1. We do not insure for any loss to the property described in Coverage A which consists of, or is directly and immediately caused by, one or more of the perils listed in items a. through n. below, regardless of whether the loss occurs suddenly or gradually, involves isolated or widespread damage, arises from natural or external forces, or occurs as a result of any combination of these: ...

f. continuous or repeated seepage or leakage of water or steam from a:

(1) heating, air conditioning or automatic fire protective sprinkler system;

(2) household appliance; or

(3) plumbing system, including from, within or around any shower stall, shower bath, tub installation, or other plumbing fixture, including their walls, ceilings or floors;

which occurs over a period of time. If loss to covered property is caused by water or steam not otherwise excluded, we will cover the cost of tearing out and replacing any part of the building necessary to repair the system or appliance. We do not cover loss to the system or appliance from which the water or steam escaped; ... [and]

i. mold, fungus or wet or dry rot;

Doc. #78-1 at 36.

The Policy contains an endorsement limiting coverage for losses related to fungus: Remediation of Fungus. ...

b. We do not cover fungus which is the result of: (1) continuous or repeated seepage or leakage of water or steam from a: (a) heating, air conditioning or automatic fire protective sprinkler system; (b) household appliance; or (c) plumbing system, including from, within, or around any shower stall, tub installation, or other plumbing fixture, including their walls, ceilings or floors; or

(2) defect, weakness, inadequacy, fault or unsoundness in: (a) planning, zoning, development, surveying, siting; (b) design, specifications, workmanship, construction, grading, compaction; (c) materials used in construction or repair; or (d) maintenance;

of any property (including land, structures, or improvements of any kind) whether on or off the residence premises.

Id. at 13. On October 9, 2018, plaintiffs filed this lawsuit in Connecticut Superior Court, Judicial District of Stamford- Norwalk.
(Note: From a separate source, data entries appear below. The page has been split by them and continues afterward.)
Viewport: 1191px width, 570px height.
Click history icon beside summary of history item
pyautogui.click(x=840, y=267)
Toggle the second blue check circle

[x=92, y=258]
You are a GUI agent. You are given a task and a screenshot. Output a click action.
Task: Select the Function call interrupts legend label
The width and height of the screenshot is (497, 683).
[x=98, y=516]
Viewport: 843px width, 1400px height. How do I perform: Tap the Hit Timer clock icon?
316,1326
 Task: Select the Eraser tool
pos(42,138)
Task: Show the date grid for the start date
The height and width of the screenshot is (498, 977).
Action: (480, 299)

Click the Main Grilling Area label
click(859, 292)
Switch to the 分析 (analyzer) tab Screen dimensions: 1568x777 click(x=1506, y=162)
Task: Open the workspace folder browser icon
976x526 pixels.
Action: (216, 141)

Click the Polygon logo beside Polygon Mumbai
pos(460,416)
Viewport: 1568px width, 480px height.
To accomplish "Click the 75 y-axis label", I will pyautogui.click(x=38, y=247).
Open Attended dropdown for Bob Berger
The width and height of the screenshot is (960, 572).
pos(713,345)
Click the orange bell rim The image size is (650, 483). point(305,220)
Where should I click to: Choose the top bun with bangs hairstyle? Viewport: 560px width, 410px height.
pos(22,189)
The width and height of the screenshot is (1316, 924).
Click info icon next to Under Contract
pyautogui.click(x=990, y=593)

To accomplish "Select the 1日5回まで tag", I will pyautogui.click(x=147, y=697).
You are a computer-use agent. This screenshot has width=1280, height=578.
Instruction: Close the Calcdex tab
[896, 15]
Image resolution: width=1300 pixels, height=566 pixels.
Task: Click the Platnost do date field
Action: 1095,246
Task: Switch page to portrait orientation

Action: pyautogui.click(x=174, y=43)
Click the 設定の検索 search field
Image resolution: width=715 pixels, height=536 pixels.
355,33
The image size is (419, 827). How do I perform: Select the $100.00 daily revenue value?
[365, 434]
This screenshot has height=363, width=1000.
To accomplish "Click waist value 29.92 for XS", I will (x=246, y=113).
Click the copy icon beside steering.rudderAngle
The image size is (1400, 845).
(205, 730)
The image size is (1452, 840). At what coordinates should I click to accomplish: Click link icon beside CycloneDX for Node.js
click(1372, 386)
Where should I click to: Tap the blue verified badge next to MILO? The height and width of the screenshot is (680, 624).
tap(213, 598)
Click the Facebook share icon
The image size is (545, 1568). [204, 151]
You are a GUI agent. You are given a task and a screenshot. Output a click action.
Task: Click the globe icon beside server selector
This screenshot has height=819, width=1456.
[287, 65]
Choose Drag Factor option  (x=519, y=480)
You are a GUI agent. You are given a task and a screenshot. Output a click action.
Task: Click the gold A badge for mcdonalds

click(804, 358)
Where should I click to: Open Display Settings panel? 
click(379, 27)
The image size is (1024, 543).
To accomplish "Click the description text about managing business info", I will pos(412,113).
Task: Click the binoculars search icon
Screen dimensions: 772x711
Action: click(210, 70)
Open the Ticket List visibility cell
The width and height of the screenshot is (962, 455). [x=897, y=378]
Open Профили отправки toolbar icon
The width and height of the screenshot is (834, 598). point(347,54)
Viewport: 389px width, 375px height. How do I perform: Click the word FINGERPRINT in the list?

See Doc. #1 at 2. The action was removed to this Court on October 24, 2018. See Doc. #1. On January 16, 2020, State Farm filed a Motion to Dismiss the second, third, and fourth counts of plaintiffs’ Amended Complaint. See Doc. #47 at 1. On June 15, 2020, after a hearing before Judge Robert N. Chatigny, State Farm’s Motion to Dismiss was granted as to the fourth count only, thus dismissing the CUTPA and CUIPA claims. See Doc. #62. State Farm filed its Motion for Summary Judgment on March 1, 2021. See Doc. #76. This case was transferred to the undersigned on October 21, 2021. See Doc. #97. II. LEGAL STANDARD Summary judgment is appropriate when “the movant shows that

there is no genuine dispute as to any material fact and the movant is entitled to judgment as a matter of law.” Fed. R. Civ. P. 56(a). “The party seeking summary judgment has the burden to demonstrate that no genuine issue of material fact exists.” Marvel Characters, Inc. v. Simon, 310 F.3d 280, 286 (2d Cir. 2002). In deciding a motion for summary judgment, the Court “must construe the facts in the light most favorable to the non-moving party and must resolve all ambiguities and draw all reasonable inferences against the movant.” Beyer v. Cnty.